◆ ACTIVITY
Find every line containing "data" in the records below and report the tally as a bare number.

◆ ENTRIES PROVIDED
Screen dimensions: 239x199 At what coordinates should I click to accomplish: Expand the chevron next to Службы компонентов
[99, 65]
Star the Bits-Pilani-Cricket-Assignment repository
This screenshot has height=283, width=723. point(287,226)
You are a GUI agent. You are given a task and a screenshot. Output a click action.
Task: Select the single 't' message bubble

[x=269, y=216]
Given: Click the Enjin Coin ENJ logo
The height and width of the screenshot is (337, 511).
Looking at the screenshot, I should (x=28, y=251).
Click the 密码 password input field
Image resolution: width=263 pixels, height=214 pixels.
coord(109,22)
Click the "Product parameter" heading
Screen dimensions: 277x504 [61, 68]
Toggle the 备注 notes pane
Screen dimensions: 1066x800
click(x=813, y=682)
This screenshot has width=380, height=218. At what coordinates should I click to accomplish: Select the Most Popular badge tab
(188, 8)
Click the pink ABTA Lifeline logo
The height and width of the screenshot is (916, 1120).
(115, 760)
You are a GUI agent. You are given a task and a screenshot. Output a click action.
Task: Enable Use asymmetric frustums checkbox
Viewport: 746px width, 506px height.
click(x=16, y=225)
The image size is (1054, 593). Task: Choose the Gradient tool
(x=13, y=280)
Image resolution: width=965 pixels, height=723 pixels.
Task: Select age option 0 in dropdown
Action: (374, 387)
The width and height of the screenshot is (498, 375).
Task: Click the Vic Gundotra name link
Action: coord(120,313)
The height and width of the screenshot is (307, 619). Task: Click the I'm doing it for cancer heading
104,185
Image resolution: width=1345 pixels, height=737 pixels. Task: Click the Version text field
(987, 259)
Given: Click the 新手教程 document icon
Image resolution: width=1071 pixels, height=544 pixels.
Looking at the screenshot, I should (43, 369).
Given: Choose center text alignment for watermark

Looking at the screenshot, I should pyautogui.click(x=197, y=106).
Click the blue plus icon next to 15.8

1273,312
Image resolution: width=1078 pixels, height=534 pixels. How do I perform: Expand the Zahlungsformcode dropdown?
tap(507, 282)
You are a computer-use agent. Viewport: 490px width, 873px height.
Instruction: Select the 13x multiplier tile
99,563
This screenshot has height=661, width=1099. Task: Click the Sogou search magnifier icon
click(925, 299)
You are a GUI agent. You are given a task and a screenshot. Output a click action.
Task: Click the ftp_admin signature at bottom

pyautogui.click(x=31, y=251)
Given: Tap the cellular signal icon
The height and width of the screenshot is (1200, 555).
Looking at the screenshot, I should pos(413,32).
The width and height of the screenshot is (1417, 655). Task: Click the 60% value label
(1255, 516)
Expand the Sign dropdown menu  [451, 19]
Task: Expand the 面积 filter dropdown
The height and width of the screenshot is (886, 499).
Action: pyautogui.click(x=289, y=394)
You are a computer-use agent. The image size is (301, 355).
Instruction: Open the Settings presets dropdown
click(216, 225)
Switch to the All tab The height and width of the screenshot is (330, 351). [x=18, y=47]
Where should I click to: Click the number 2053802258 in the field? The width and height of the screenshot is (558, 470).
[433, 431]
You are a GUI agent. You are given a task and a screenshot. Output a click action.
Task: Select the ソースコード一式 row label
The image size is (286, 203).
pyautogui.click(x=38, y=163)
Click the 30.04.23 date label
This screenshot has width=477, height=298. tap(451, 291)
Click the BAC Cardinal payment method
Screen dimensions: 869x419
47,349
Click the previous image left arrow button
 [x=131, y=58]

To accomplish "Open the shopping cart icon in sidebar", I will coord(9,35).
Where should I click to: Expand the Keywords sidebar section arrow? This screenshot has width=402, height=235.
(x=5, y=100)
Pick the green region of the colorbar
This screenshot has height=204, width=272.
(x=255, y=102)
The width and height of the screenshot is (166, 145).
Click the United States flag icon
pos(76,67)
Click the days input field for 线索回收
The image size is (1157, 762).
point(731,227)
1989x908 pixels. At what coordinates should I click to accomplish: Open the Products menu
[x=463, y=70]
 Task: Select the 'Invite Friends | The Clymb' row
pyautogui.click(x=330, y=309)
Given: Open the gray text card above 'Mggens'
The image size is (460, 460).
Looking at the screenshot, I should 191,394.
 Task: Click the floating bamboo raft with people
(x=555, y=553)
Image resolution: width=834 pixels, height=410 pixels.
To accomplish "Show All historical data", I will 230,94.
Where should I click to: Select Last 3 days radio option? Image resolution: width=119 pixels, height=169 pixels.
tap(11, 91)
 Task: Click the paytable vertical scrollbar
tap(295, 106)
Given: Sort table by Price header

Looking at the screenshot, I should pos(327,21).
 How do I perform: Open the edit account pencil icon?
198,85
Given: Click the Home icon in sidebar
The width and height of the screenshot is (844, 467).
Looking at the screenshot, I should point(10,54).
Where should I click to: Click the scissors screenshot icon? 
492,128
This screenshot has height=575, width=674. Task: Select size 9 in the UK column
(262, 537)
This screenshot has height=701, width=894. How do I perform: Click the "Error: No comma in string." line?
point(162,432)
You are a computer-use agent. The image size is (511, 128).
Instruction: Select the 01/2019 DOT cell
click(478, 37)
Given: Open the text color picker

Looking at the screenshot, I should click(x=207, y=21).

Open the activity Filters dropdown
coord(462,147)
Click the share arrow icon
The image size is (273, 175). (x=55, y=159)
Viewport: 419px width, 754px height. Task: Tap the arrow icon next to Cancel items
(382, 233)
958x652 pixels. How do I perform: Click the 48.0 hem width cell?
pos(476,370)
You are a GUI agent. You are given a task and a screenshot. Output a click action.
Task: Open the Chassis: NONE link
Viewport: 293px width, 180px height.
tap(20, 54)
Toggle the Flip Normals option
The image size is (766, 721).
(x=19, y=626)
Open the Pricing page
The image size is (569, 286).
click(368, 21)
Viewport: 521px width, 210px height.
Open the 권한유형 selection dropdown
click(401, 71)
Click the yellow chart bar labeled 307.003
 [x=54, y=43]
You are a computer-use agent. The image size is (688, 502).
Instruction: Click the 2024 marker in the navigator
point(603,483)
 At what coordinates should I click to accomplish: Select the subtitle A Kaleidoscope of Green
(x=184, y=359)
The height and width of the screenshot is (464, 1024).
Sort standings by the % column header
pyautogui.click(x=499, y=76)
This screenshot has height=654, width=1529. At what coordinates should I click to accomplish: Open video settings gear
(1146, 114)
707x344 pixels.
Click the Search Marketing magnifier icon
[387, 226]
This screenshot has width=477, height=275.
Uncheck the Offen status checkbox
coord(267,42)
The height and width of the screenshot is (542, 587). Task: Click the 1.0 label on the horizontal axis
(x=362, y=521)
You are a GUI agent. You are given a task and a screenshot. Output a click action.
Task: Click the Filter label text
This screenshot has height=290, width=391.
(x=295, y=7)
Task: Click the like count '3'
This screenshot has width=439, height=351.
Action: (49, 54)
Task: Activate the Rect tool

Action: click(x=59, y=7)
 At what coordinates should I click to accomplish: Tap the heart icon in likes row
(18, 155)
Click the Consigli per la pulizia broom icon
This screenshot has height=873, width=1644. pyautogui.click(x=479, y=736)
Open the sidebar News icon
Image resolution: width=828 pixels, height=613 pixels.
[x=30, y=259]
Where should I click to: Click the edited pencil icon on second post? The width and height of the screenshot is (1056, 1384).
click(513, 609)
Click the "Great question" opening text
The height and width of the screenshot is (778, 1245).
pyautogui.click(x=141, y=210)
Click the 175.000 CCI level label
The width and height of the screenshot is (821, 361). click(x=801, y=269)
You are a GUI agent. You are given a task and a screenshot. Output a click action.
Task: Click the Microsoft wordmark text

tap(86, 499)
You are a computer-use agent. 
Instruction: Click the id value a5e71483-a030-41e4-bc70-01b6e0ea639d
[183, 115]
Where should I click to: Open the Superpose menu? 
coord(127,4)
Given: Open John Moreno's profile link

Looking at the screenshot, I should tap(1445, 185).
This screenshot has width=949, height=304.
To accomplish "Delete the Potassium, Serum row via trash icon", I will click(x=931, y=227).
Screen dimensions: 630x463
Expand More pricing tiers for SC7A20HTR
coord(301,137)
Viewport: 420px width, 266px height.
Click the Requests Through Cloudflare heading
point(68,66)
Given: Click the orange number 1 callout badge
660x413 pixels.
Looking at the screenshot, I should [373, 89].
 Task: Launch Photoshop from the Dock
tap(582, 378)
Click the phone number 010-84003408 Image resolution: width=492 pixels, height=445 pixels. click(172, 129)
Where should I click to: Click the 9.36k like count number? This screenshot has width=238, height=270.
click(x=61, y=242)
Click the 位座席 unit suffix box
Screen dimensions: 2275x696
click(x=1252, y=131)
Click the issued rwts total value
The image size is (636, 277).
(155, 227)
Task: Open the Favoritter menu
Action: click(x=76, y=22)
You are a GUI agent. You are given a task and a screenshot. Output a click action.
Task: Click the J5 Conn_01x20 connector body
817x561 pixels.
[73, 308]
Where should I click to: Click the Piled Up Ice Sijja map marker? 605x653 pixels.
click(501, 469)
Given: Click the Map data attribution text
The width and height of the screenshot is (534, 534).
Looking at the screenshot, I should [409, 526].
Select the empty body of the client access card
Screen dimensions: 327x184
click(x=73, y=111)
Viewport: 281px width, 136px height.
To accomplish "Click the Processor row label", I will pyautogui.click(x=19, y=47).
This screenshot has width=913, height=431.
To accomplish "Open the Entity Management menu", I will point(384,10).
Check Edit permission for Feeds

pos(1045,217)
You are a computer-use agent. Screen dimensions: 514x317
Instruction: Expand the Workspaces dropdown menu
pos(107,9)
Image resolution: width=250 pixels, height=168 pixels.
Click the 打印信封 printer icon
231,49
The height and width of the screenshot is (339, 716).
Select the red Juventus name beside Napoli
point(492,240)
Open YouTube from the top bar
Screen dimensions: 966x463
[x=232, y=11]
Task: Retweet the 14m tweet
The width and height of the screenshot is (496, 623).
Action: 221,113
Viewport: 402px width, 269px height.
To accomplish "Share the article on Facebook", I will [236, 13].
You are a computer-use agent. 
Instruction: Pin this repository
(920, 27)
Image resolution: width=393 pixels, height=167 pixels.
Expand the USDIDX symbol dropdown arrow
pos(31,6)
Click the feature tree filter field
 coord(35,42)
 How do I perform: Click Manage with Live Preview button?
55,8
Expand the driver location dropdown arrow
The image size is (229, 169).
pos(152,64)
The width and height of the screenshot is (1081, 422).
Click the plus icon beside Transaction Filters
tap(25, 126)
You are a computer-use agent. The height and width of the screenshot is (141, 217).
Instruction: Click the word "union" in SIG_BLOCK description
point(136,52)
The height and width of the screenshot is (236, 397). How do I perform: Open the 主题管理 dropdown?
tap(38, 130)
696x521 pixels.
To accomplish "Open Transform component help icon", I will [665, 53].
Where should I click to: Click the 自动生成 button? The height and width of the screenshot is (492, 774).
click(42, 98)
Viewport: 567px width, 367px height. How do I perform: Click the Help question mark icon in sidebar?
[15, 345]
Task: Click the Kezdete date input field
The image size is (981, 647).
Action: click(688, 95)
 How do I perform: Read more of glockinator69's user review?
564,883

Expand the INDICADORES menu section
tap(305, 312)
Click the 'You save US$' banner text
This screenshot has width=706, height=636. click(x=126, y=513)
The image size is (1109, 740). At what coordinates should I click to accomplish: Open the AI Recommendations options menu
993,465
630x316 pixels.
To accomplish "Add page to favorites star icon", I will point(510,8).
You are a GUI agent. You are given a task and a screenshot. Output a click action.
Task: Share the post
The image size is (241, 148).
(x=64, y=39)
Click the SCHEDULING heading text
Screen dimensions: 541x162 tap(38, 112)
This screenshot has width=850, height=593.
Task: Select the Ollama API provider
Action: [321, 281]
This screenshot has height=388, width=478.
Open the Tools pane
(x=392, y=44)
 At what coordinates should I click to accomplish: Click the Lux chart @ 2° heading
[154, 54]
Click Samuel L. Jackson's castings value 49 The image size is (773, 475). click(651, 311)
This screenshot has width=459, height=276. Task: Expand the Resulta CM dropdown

◆ TASK ANSWER
2